'''

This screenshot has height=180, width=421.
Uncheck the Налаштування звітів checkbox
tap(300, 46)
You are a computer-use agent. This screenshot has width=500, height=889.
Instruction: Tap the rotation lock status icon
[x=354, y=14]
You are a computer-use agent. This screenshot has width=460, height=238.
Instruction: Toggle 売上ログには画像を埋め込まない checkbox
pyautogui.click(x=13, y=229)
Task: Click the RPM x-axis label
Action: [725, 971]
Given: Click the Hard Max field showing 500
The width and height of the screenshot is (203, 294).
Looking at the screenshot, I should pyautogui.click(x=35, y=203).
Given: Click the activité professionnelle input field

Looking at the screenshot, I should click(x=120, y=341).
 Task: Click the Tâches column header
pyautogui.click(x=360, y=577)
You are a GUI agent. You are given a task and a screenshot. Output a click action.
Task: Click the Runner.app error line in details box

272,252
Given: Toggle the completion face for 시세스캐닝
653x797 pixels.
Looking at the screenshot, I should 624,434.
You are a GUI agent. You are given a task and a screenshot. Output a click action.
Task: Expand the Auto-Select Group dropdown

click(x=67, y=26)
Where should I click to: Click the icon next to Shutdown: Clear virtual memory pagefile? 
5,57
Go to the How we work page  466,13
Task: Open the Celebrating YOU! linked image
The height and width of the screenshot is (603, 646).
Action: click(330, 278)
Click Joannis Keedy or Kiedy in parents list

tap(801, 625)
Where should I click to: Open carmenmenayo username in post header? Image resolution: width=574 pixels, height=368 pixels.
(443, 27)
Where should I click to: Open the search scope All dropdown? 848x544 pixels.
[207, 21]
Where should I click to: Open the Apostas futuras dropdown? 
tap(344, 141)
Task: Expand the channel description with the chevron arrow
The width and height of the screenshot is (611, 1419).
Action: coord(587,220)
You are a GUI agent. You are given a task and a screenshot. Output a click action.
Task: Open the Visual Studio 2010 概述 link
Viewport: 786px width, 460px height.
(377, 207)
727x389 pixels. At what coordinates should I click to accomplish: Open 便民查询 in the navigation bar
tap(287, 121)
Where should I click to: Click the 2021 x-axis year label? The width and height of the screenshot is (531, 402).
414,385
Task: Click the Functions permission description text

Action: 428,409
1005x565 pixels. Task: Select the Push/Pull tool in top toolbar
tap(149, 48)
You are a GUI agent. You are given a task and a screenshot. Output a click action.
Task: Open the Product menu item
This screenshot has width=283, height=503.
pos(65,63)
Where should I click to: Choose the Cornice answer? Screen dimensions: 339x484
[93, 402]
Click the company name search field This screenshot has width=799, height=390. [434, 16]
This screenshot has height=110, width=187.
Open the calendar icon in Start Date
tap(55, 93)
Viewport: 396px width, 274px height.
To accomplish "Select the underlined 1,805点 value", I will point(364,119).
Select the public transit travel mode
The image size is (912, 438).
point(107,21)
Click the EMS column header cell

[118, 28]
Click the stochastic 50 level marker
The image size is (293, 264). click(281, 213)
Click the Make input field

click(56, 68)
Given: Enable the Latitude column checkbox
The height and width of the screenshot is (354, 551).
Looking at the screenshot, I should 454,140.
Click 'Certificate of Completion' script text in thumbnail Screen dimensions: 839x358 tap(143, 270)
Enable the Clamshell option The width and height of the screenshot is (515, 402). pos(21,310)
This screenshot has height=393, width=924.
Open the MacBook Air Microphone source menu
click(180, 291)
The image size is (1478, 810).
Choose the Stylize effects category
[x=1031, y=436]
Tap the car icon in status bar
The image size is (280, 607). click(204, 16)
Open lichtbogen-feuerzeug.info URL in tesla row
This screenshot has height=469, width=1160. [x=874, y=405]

'''

▶ WORK TO COMPLETE:
Copy the lines above exactly, beginning at the line that has "Task: Open the Product menu item" and stopping after the line that has "Click the company", and omit the rest.

▶ EXERCISE SOLUTION:
Task: Open the Product menu item
This screenshot has width=283, height=503.
pos(65,63)
Where should I click to: Choose the Cornice answer? Screen dimensions: 339x484
[93, 402]
Click the company name search field This screenshot has width=799, height=390. [434, 16]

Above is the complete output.